* [Work task]:
Write out each record below exactly as it appears, with no pictures.

Dataset entries
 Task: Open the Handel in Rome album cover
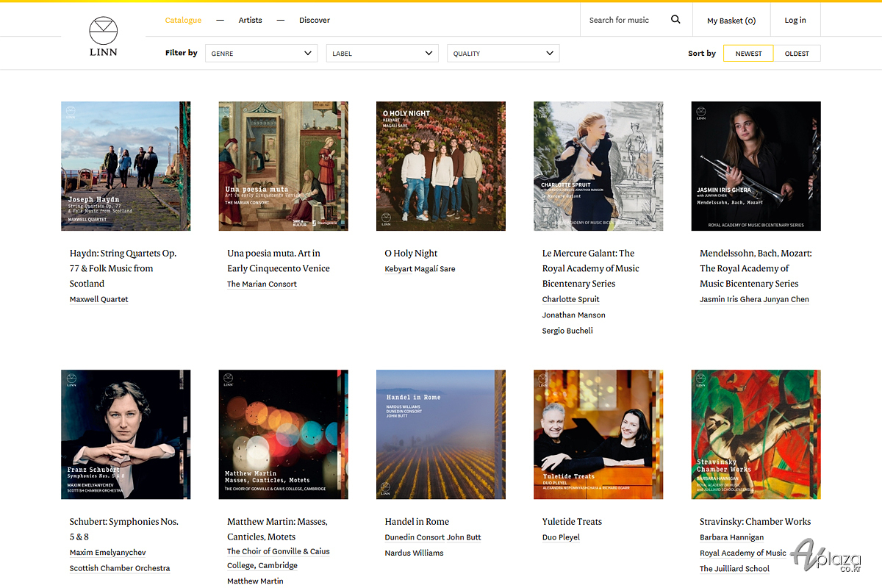[440, 434]

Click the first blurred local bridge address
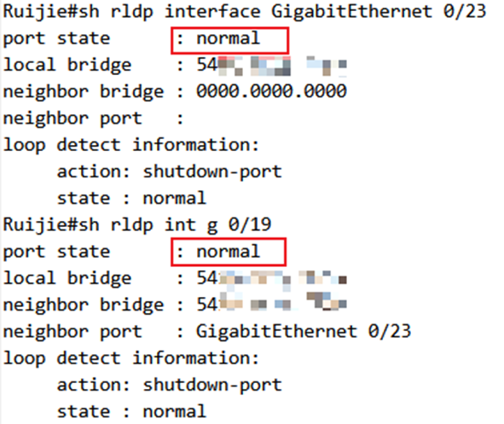[x=271, y=66]
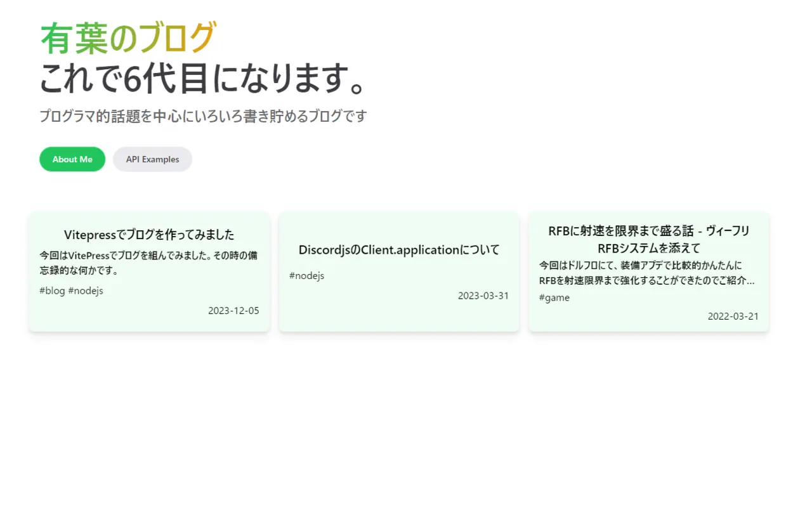Viewport: 812px width, 515px height.
Task: Open the API Examples button
Action: 152,159
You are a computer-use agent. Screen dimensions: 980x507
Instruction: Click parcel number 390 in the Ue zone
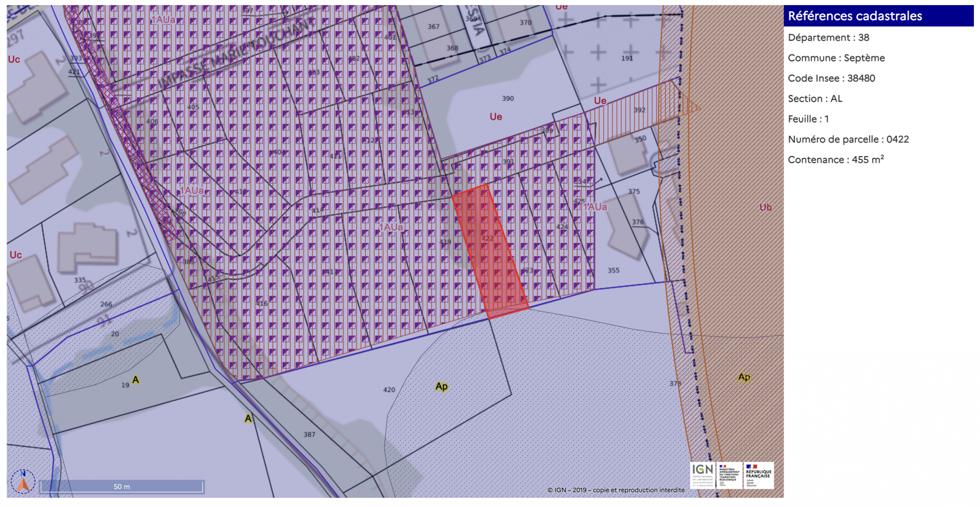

* [Solved problem]:
 Task: Open the Handel in Rome album cover
[440, 434]

Click the first blurred local bridge address
[x=271, y=66]
Viewport: 812px width, 515px height.
Task: Open the API Examples button
Action: 152,159
You are a computer-use agent. Screen dimensions: 980x507
Instruction: Click parcel number 390 in the Ue zone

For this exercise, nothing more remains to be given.